Copy each line of the data that has "will" in it.

### Supplied records

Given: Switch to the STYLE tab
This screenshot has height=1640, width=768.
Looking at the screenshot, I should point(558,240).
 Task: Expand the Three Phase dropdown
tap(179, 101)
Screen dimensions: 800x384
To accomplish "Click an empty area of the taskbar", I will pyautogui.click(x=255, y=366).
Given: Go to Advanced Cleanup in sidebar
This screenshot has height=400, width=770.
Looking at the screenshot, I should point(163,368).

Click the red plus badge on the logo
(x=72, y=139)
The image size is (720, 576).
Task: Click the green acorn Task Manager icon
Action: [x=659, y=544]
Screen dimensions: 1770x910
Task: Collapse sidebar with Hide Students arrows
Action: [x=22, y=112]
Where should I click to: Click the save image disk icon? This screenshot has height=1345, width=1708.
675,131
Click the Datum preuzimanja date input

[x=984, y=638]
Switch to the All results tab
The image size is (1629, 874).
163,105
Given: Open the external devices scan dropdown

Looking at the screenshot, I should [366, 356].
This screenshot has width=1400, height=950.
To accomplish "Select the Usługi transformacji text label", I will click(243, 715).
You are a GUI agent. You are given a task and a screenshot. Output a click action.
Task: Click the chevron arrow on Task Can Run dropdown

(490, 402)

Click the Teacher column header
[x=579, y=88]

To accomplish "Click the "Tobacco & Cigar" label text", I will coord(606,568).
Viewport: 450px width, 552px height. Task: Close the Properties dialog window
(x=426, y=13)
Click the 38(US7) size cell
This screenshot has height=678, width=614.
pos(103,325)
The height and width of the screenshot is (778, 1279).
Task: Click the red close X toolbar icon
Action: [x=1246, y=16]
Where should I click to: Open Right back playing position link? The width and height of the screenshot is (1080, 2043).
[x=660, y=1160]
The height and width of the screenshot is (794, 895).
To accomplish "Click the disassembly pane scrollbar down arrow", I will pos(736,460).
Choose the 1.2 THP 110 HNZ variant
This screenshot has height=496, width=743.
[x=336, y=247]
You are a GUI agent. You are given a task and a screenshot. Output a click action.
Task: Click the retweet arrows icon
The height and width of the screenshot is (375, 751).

######

Task answer:
To accomplish "Click an empty area of the taskbar", I will pyautogui.click(x=255, y=366).
To accomplish "Select the Usługi transformacji text label", I will click(243, 715).
To accomplish "Click the "Tobacco & Cigar" label text", I will coord(606,568).
To accomplish "Click the disassembly pane scrollbar down arrow", I will pos(736,460).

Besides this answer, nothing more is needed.